Komika senior Pandji Pragiwaksono resmi dilaporkan ke Polda Metro Jaya terkait isi materi dalam pertunjukan komedi tunggalnya yang bertajuk “Mens Rea”. Laporan tersebut dilayangkan oleh perwakilan kelompok masyarakat yang menilai pernyataan Pandji telah melampaui batas kebebasan berekspresi dan masuk ke ranah pelanggaran hukum.

BACA JUGA : Menghindari Kecanduan: Bermain Slot Sehat dan Bertanggung Jawab di angsa4d

Kronologi dan Detail Laporan

Kabid Humas Polda Metro Jaya, Kombes Pol Budi Hermanto, mengonfirmasi bahwa laporan tersebut diterima pada Kamis (8/1/2026) dini hari. Laporan polisi tersebut teregistrasi dengan nomor LP/B/166/I/2026/SPKT/POLDA METRO JAYA.

Pihak kepolisian menyatakan akan segera menindaklanjuti laporan ini melalui serangkaian prosedur hukum standar. “Penyidik akan melakukan klarifikasi terhadap terlapor serta melakukan analisis mendalam terhadap barang bukti yang diajukan oleh pelapor,” ujar Budi. Ia juga mengimbau agar publik tetap tenang dan bijak dalam menanggapi isu yang beredar di media sosial.


Poin-Poin Keberatan Pelapor

Pelapor, yang mengidentifikasi diri sebagai Rizki, bertindak atas nama koordinator Angkatan Muda Nahdlatul Ulama (NU) dan Aliansi Muda Muhammadiyah. Ada tiga poin utama dalam materi Pandji yang menjadi dasar pelaporan:

  • Tudingan Politik Balas Budi: Pandji diduga menyebut bahwa NU dan Muhammadiyah terlibat dalam praktik politik balas budi, yang kemudian dikaitkan dengan pemberian izin pengelolaan tambang bagi organisasi kemasyarakatan (ormas) keagamaan.
  • Perspektif Mengenai Ibadah: Pelapor menyoroti narasi Pandji yang menyiratkan bahwa ketaatan ibadah seseorang, seperti shalat yang konsisten, bukan merupakan tolok ukur kebaikan seorang pemimpin. Hal ini dinilai merendahkan nilai-nilai fundamental dalam ajaran Islam.
  • Stereotip Etnis: Materi tersebut juga menyinggung stereotip masyarakat Sunda dalam memilih pemimpin berdasarkan strata sosial, yang dianggap dapat memicu sentimen negatif terhadap kelompok etnis tertentu.

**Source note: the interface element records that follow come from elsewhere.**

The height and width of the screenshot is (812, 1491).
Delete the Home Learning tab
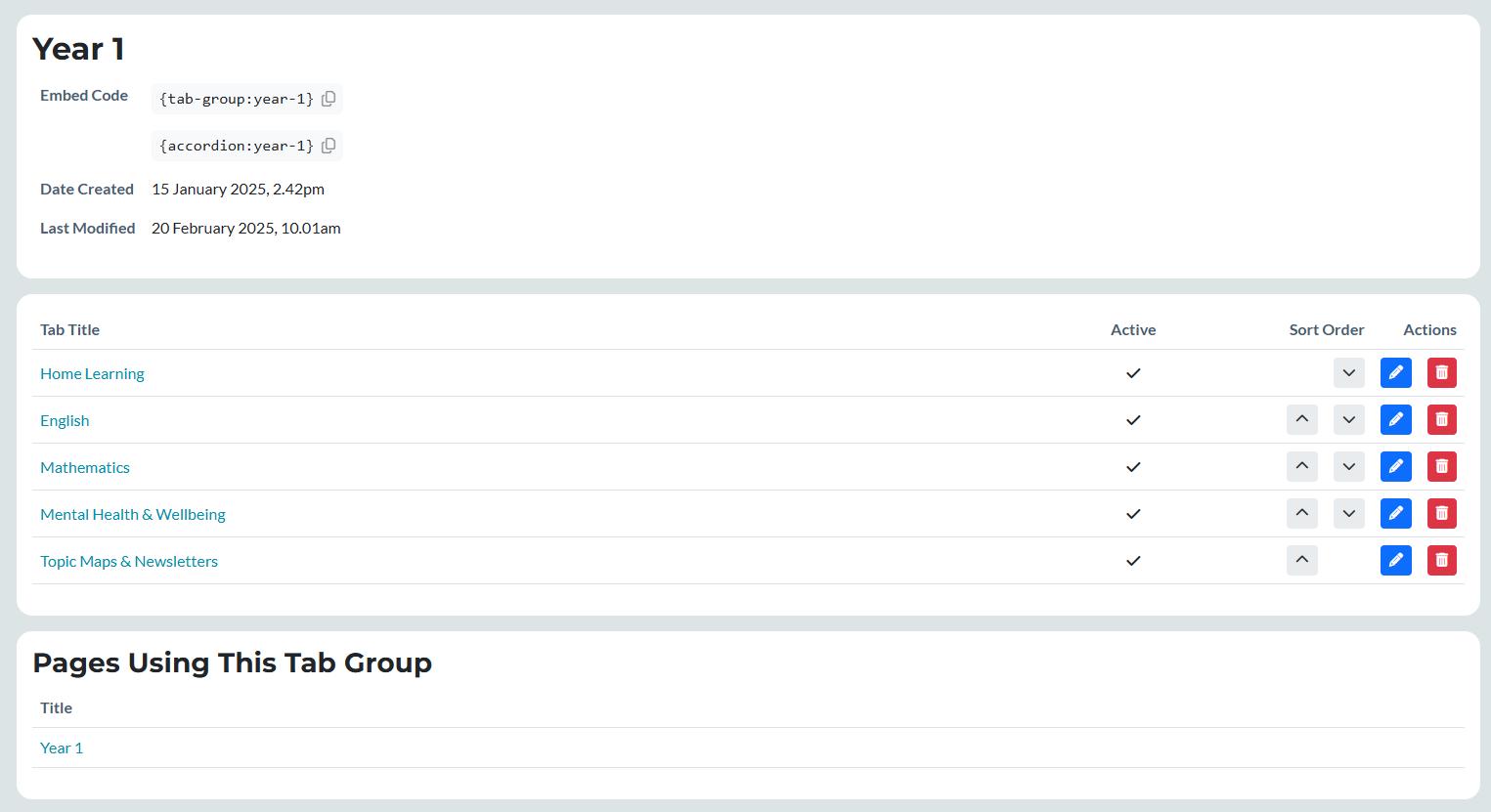(x=1441, y=372)
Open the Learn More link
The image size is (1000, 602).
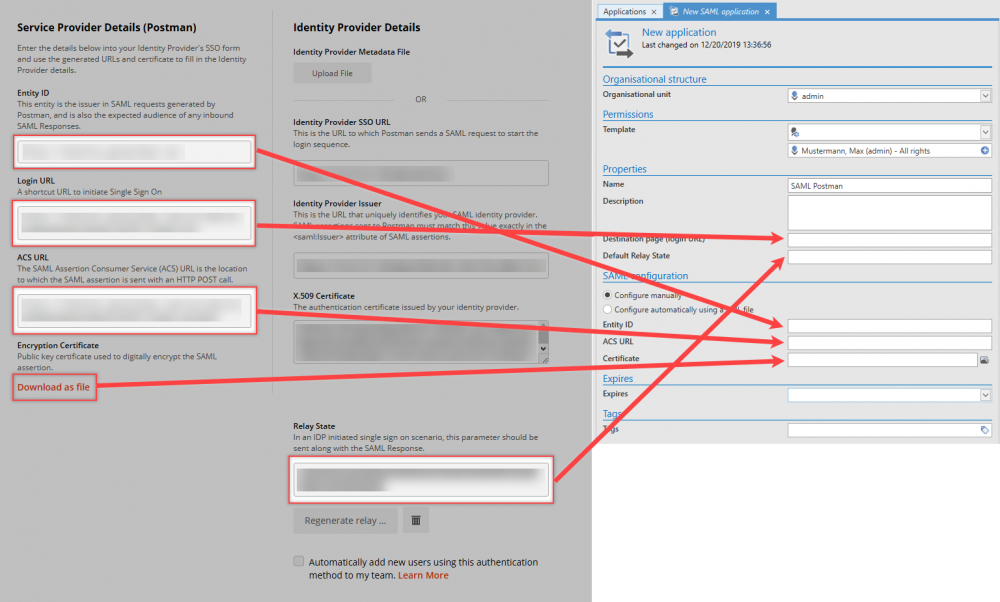click(423, 575)
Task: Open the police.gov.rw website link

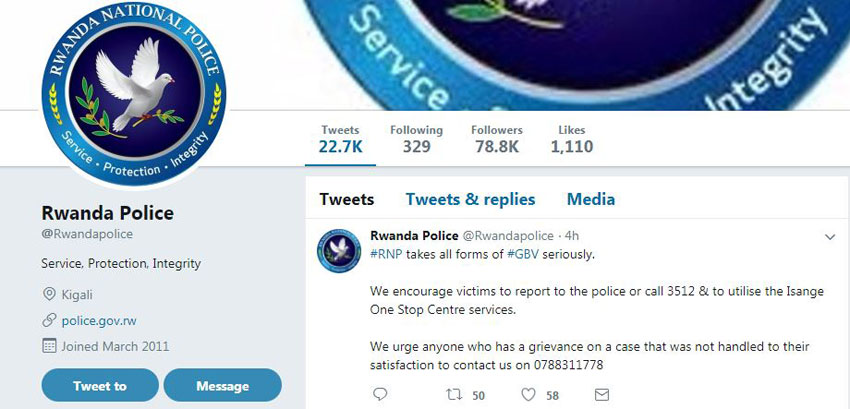Action: click(99, 321)
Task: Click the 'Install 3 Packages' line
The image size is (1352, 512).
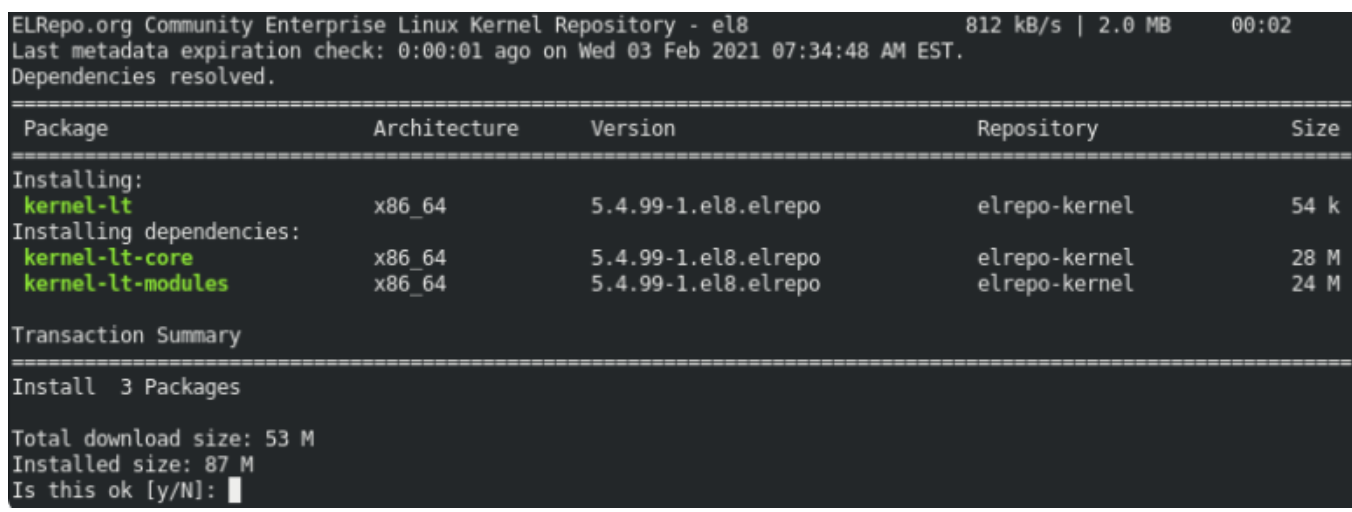Action: [126, 387]
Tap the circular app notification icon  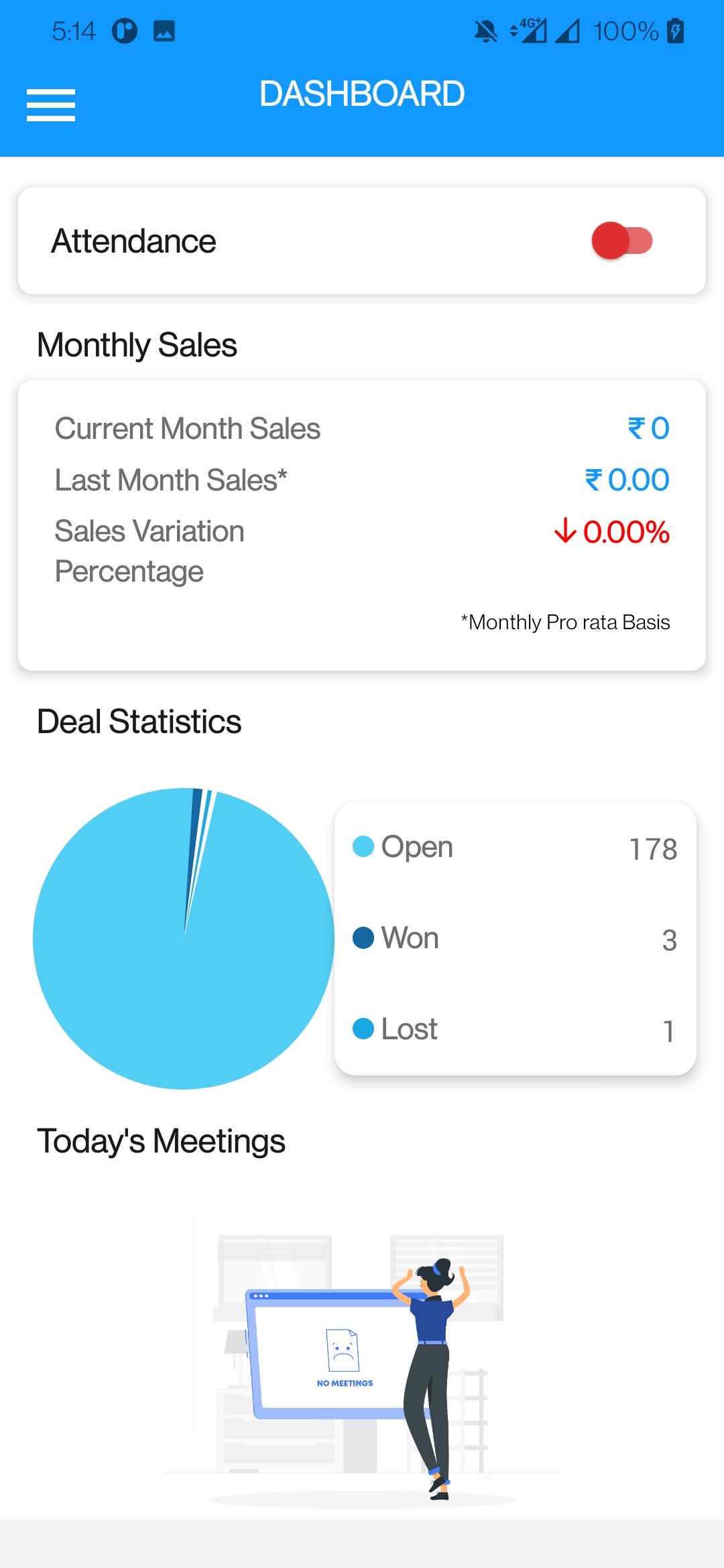coord(125,31)
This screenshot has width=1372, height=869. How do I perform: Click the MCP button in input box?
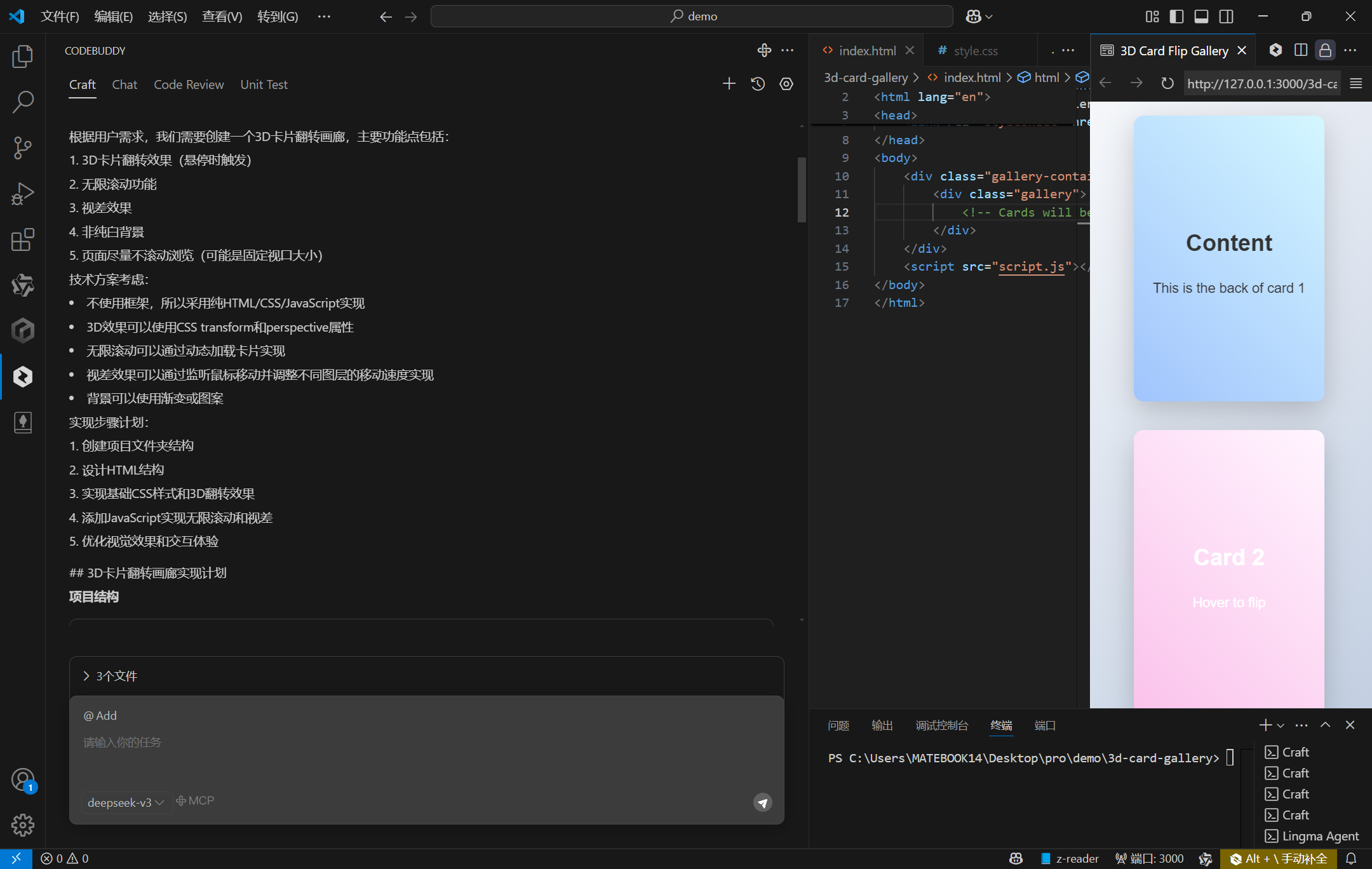pos(195,800)
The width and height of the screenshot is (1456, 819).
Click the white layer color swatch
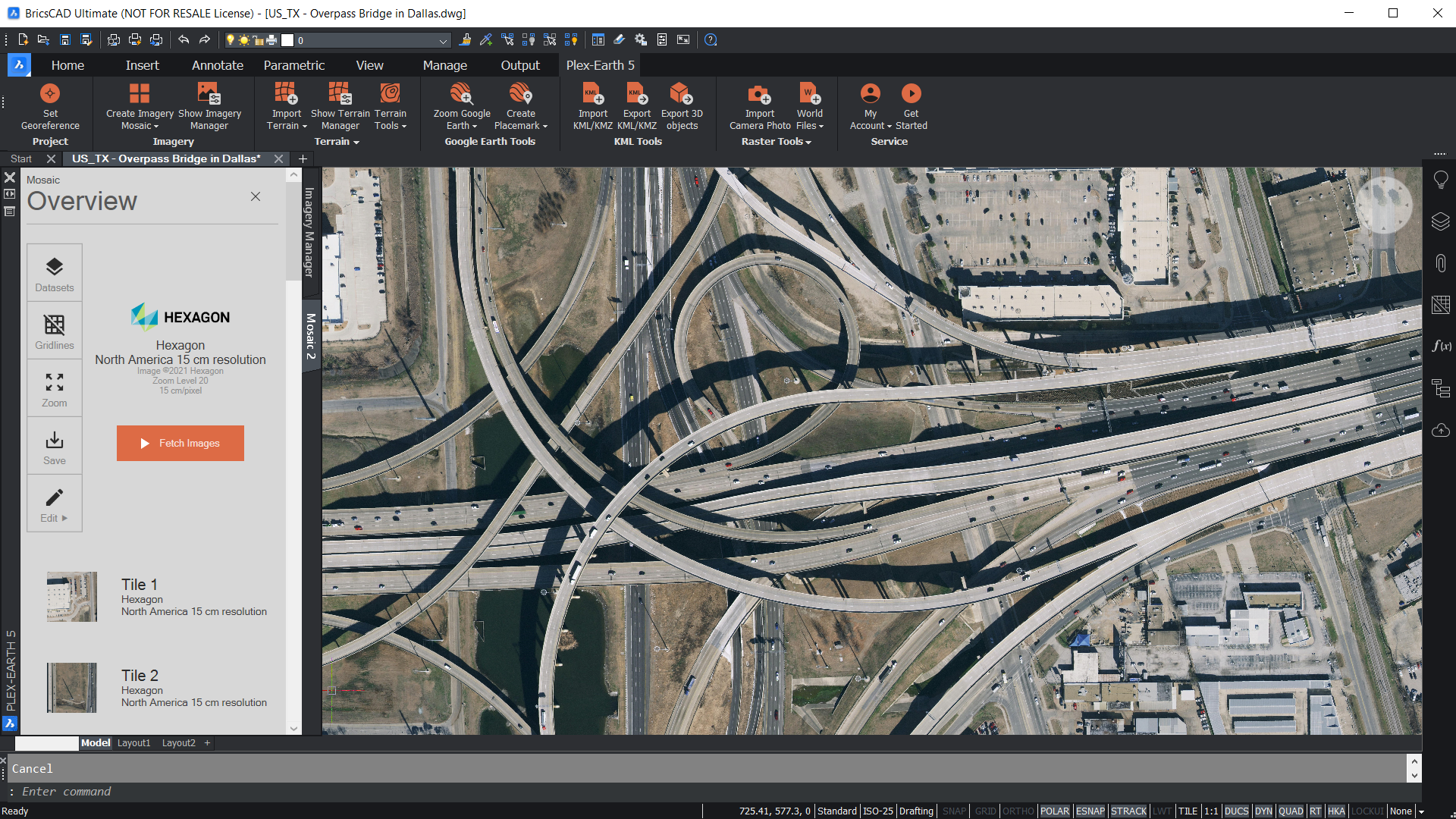click(x=287, y=40)
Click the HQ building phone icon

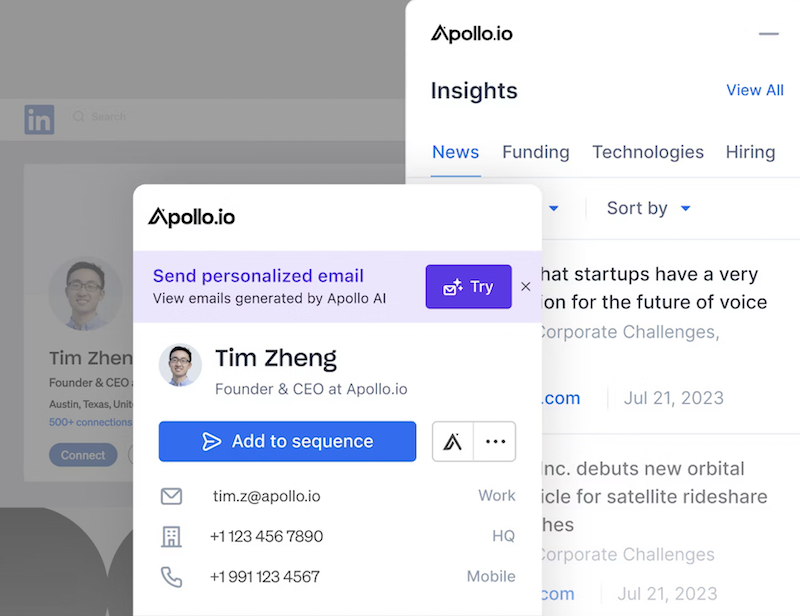coord(171,536)
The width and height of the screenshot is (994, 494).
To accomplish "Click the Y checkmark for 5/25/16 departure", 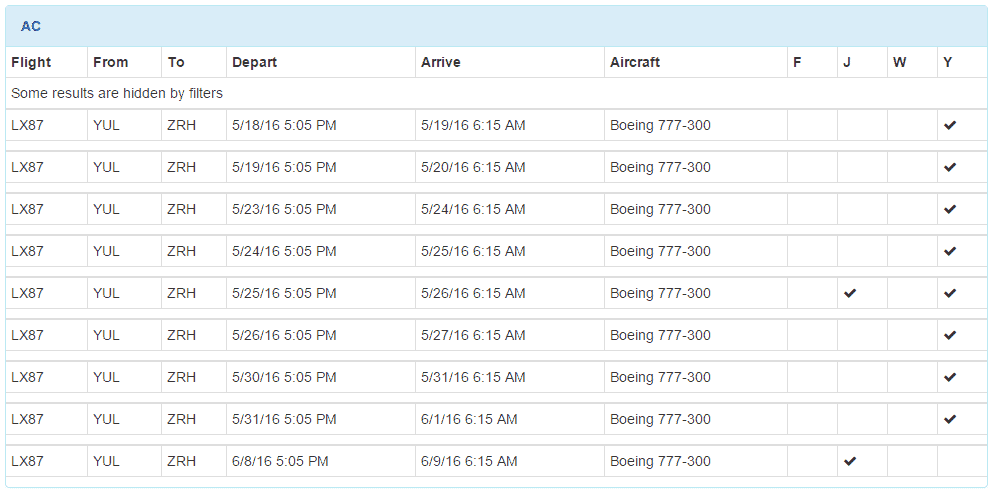I will click(950, 294).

“Pernyataan tersebut kami pandang sebagai narasi yang berpotensi menimbulkan kebencian dan mendiskreditkan kelompok-kelompok besar di Indonesia,” tegas Rizki dalam keterangannya kepada media.


Landasan Hukum dan Ancaman Pidana

Dalam laporan ini, Pandji Pragiwaksono dibidik dengan pasal-pasal dalam Kitab Undang-Undang Hukum Pidana (KUHP) yang baru, yakni:

  1. Pasal 300: Terkait dengan tindak pidana penghasutan di muka umum.
  2. Pasal 301: Terkait dengan tindak pidana penistaan atau penodaan agama.

Jika terbukti bersalah di pengadilan, pasal-pasal tersebut membawa konsekuensi hukum berupa ancaman pidana penjara dengan rentang waktu 3 hingga 4 tahun. Hingga saat ini, pihak penyidik masih mengumpulkan keterangan saksi dan ahli untuk menentukan apakah unsur pidana dalam materi komedi “Mens Rea” tersebut terpenuhi atau tidak.